The future of millennials in Nassau County is fraught due to a lack of affordability and a gap in economic development, according to a report from the county comptroller’s office.
Comptroller Jack Schnirman released his office’s report “This is Nassau: The Deal for the Next Generation” at a Next Gen forum on Aug. 6. Authored by the office’s Policy & Research Unit, the report examines the demographic effects of a fiscal state seen by millennials, whom the report identifies as those born between 1981 and 1996, as unviable.
While millennials make up a quarter of Nassau County’s population, according to the report, the presence of those aged 20-44 is rapidly dropping as millennials leave Long Island after college to settle down elsewhere.

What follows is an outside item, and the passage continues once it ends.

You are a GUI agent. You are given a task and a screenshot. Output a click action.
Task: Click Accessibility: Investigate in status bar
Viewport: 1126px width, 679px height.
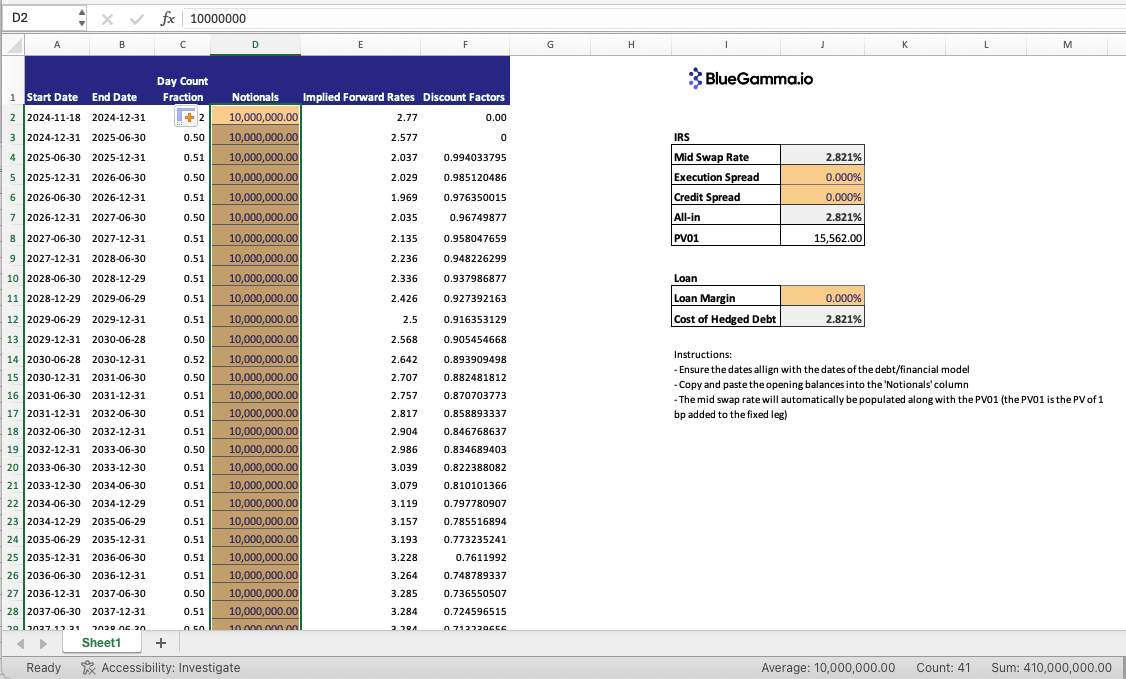(x=170, y=667)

“The Long Island region isn’t unique in the types of problems it is facing when it comes to the economic health of the next generation, but it is unique in the severity of those issues,” the report states.
Issues like increasing student loan debt, unaffordable housing and underemployment for the age 20-34 group are addressed in the report, issues that are familiar for Nassau residents like Michael Riscica of Manhasset.
Riscica, 25, graduated from Hofstra Universty in Hempstead in 2017 with a dual B.B.A./M.S., funded by his own money, support from his parents and scholarships. He saved money by commuting to school for four years. In between his initial graduation in June 2017 and his placement at his current job in November 2018, he says he worked multiple part-time jobs while searching for a full-time position in his field.
For millennials like Riscica, a 20-year Manhasset resident, the idea of renting an apartment or buying a house on the island seems impractical.
“If I were to search for a house or apartment, I’d probably look somewhere in New Jersey or even Westchester before Long Island,” Riscica said.
For now, Riscica lives with his parents, a familiar place for most aged 25-34 on the island, according to the report.
“For those age 25-34 who are staying on Long Island, they are increasingly living with their parents,” the report states. “According to the Office’s analysis, 44% of Long Islanders aged 25-34 live at home, while nationally, this figure is only 16%.”
Now employed as a staff associate in the insurance department of the New York City-based accounting firm Marcum LLC, Riscica says the report rings true to what he’s read and experienced since graduation.
“It echoes things that I’ve heard in the past few years about the difficulty in retaining young people in Nassau and Suffolk,” Riscica said.
At the forum where the report was released, Kyle Strober, executive director of the Association for a Better Long Island, said that it presented a “stark reality” for the next generation.
“Long Island is facing a potential demographic catastrophe, which will turn into economic crisis if corrective action isn’t taken soon,” Strober said.
The report also presents a series of measures to be taken to slow or reverse the negative growth, including creating ways to reduce the burden of student loan debt and increase financial aid, increasing access to affordable child care options, expanding public transportation to connect the north and south shores, and updating zoning codes to allow for more transit-oriented residential spaces, specifically around LIRR stations.
“For prior generations, the deal of living of Nassau County became an affordable option for young families with a quality of life based upon our schools, services, beaches, parks and access to New York City,” Schnirman said at the forum. “Working together, policymakers must recommit to making this deal work for the next generation of Nassau County residents.”
To Riscica, the plans are promising, but the current state of the island lacks something for the single person trying to start a life.
“Long Island is a great place for families,” Riscica said. “Not so much when you’re on your own.”